[Collected data]
---*---

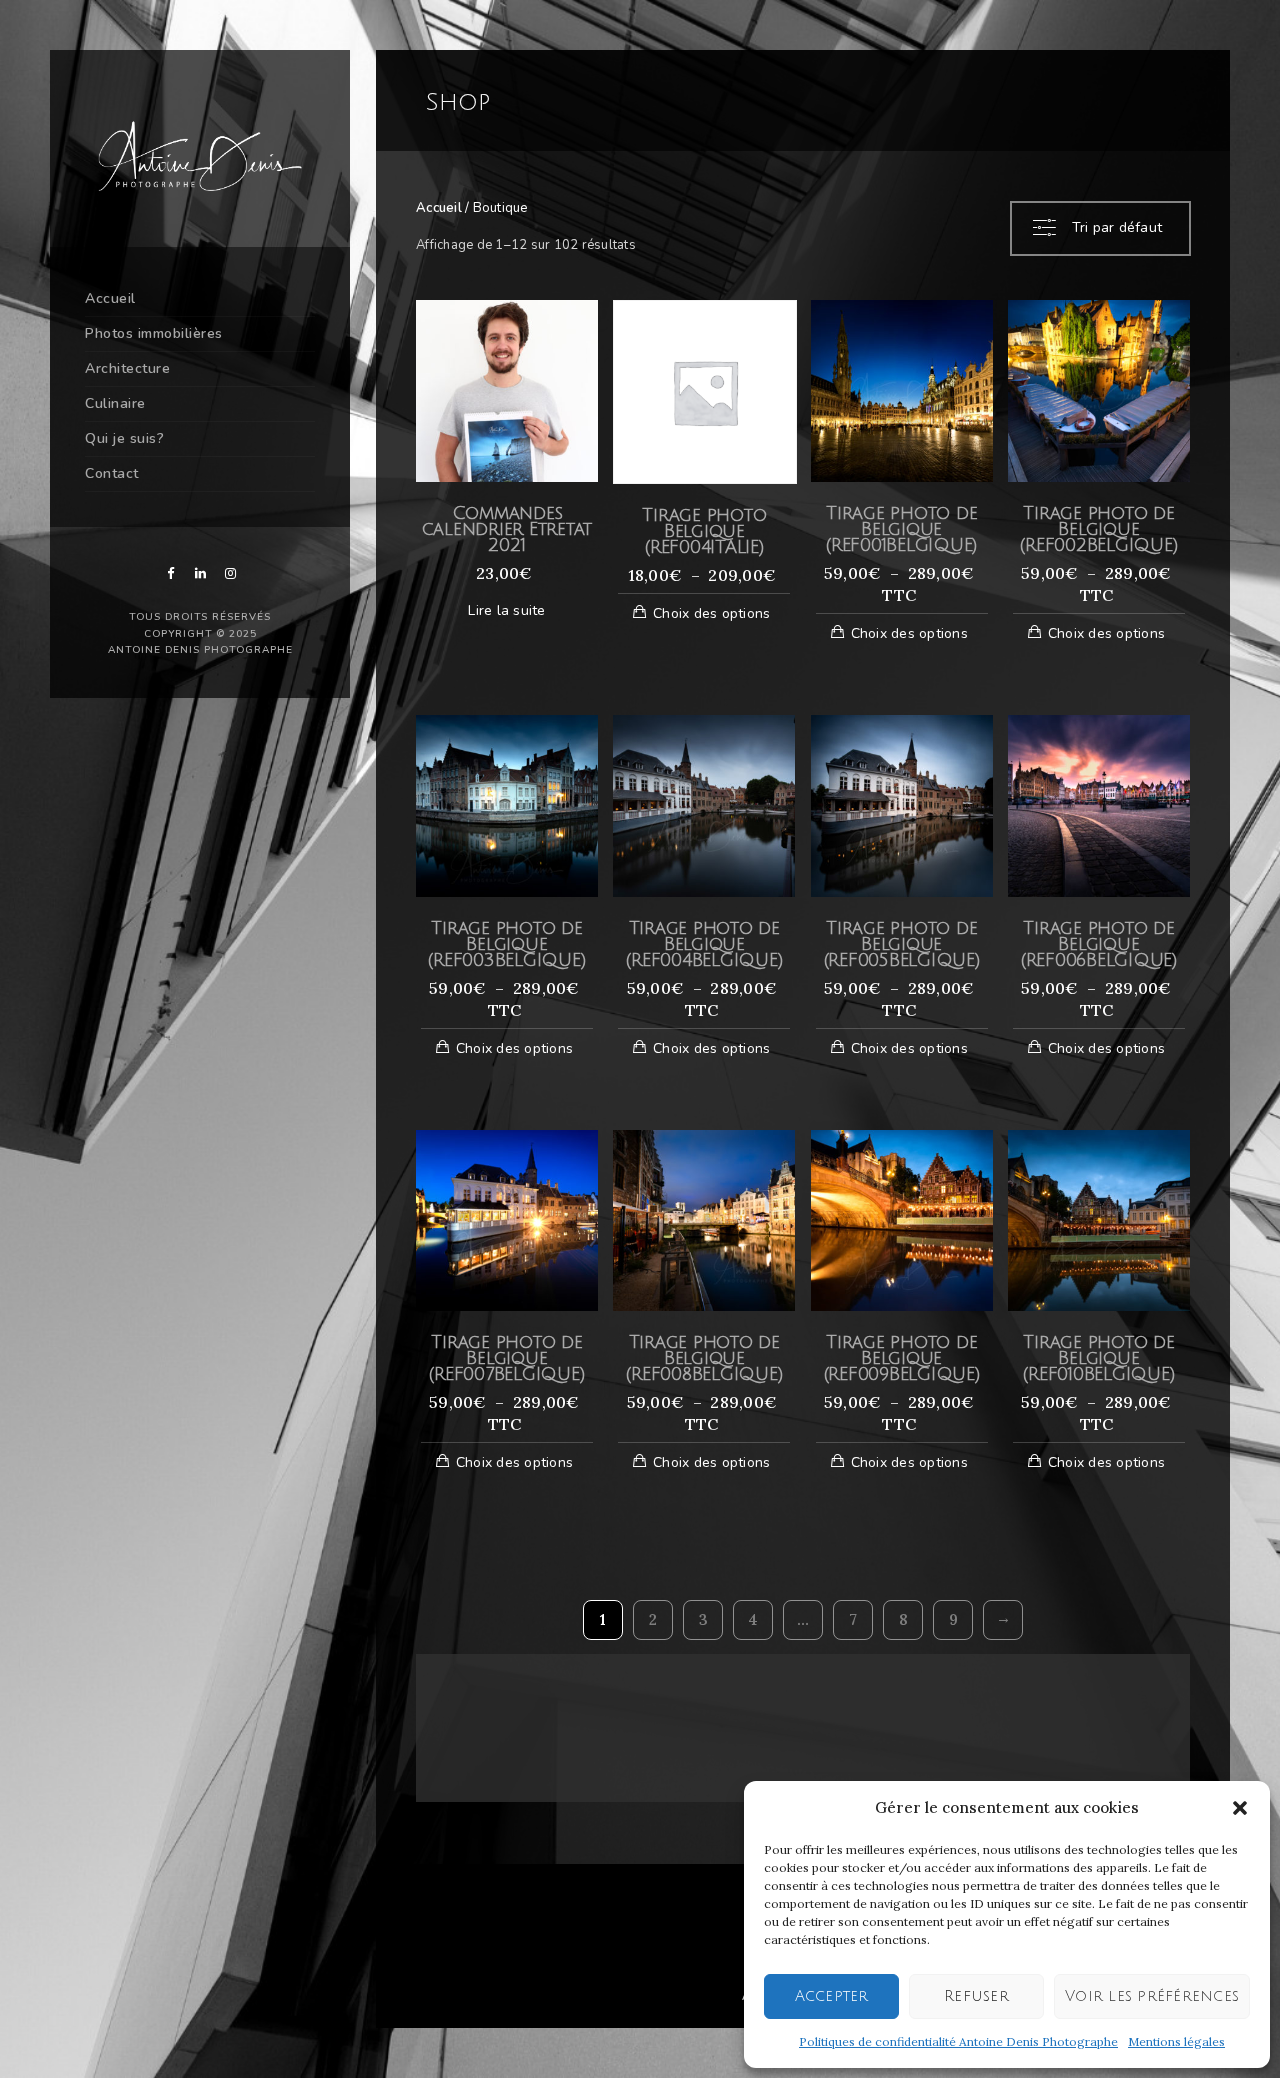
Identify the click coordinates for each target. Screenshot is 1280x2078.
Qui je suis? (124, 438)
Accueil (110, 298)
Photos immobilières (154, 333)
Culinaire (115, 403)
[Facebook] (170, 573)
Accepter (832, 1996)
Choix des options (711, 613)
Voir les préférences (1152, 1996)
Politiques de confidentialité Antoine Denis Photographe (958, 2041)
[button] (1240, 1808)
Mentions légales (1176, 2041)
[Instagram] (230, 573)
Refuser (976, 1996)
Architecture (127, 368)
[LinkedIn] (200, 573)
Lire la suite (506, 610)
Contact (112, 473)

---*---

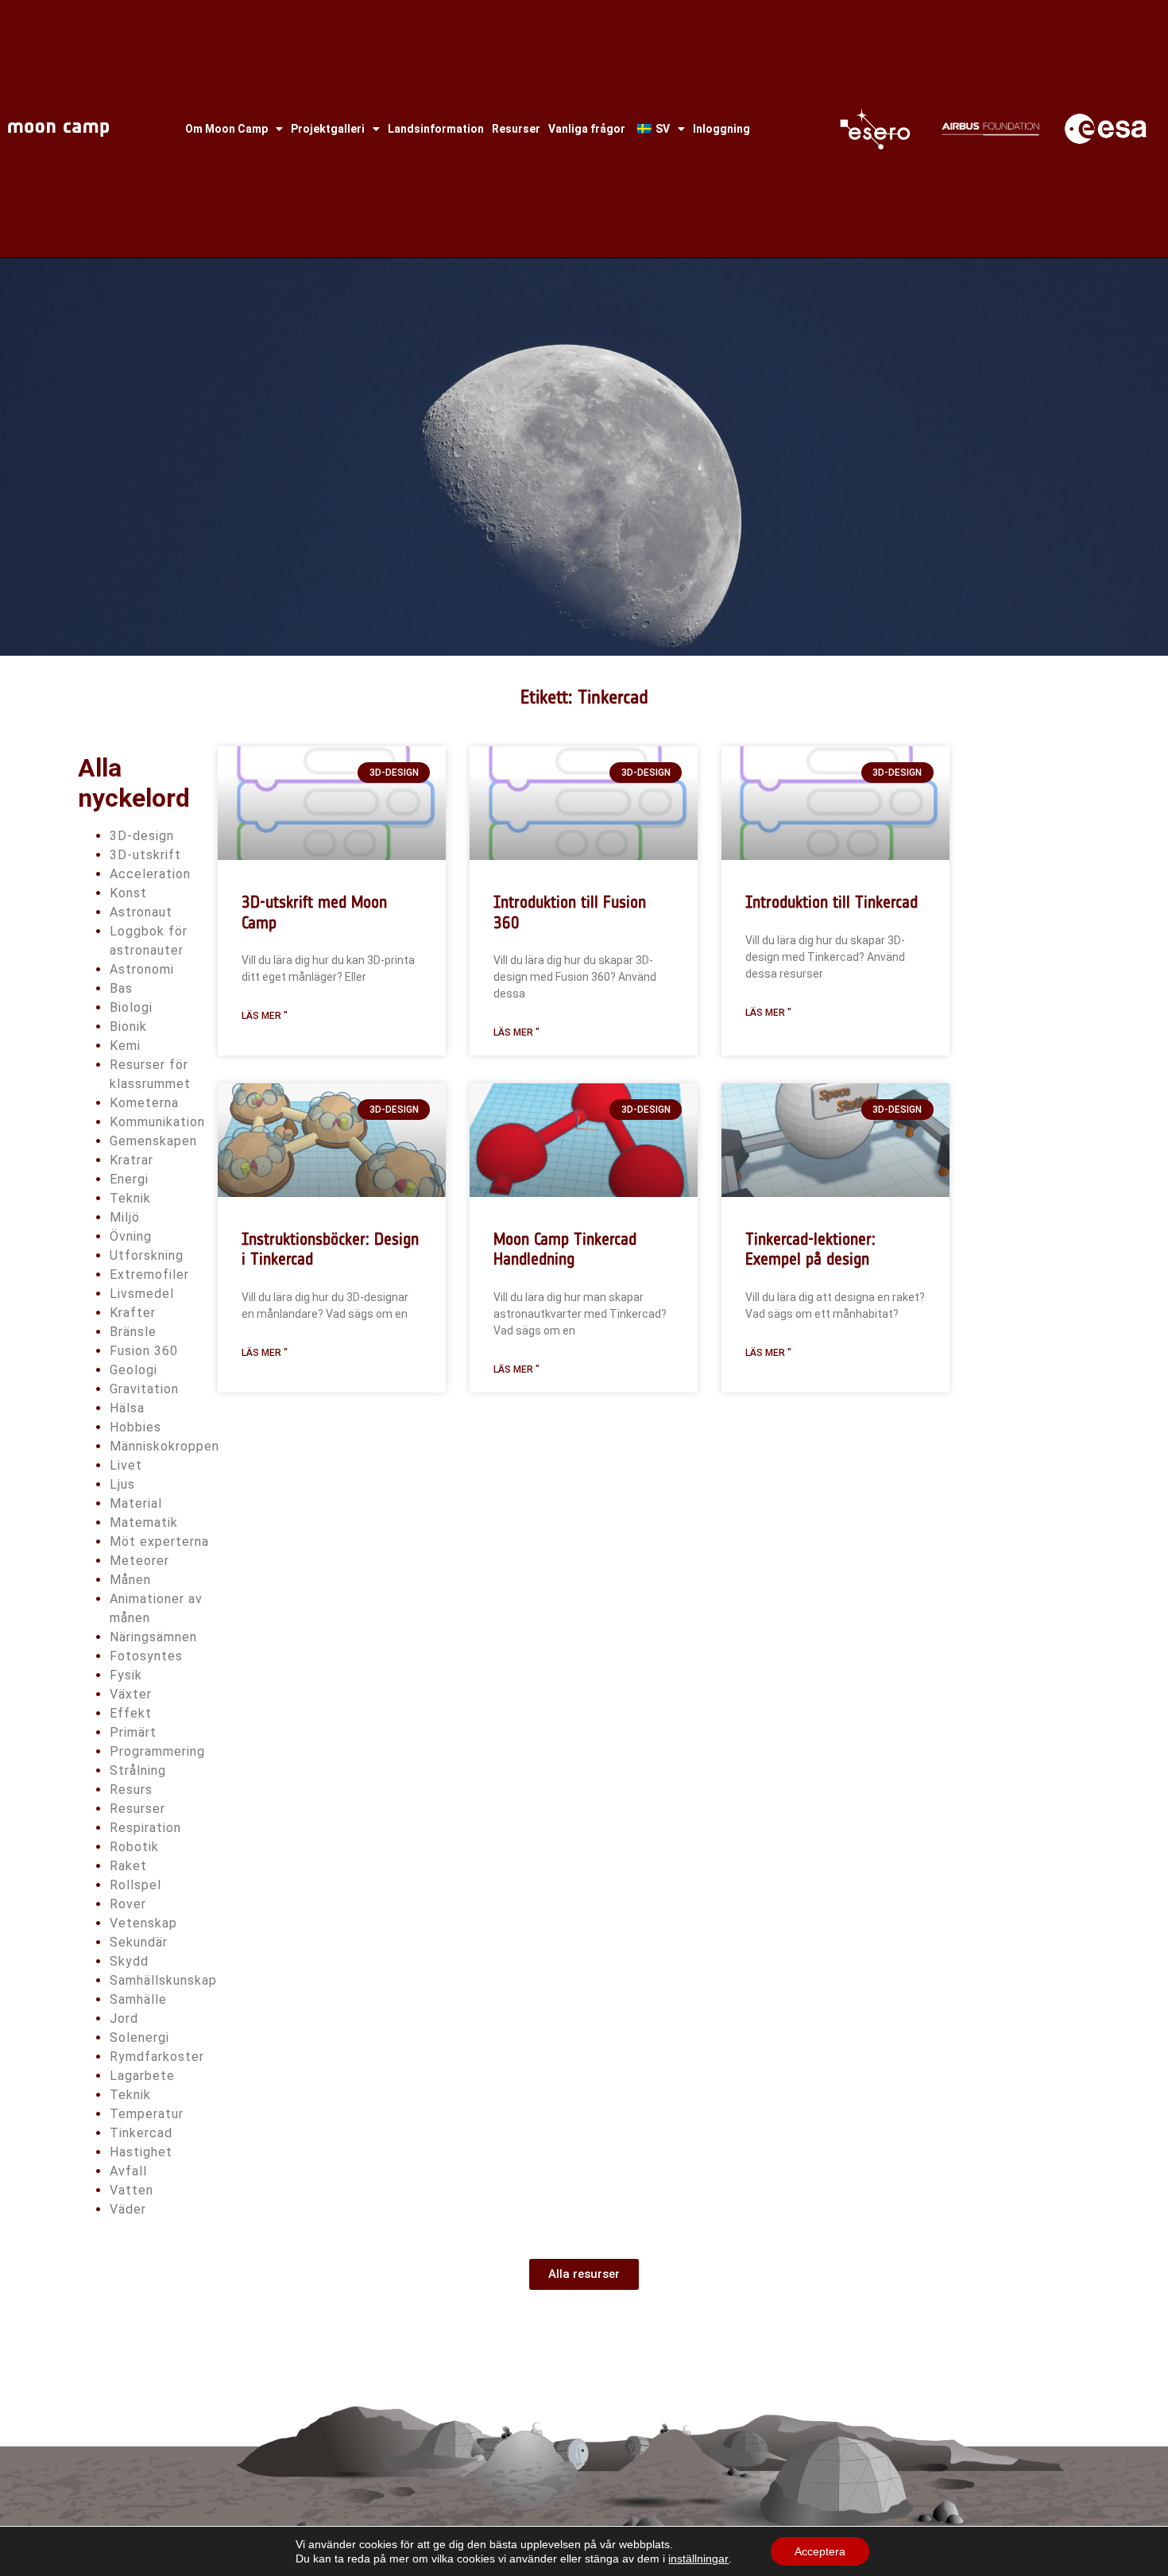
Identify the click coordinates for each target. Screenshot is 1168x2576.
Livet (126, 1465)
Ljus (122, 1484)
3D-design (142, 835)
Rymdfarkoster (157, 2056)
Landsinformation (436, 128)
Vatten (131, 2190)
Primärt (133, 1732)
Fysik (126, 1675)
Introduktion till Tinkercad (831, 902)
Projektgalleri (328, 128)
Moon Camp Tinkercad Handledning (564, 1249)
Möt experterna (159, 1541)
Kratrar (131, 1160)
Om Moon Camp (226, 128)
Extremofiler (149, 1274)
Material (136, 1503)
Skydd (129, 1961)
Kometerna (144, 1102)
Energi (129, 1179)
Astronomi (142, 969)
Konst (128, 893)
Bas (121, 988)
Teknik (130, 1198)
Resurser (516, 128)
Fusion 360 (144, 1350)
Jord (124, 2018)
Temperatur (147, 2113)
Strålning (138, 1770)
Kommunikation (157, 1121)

---*---

▶ WHAT IS REQUIRED: What is needed is each line of the entries that contains the word "click".

▶ WRITTEN RESPONSE:
Identify the click coordinates for each target. Screenshot is 1280x2078.
Identify the click coordinates for each target. Screenshot is 1168x2576.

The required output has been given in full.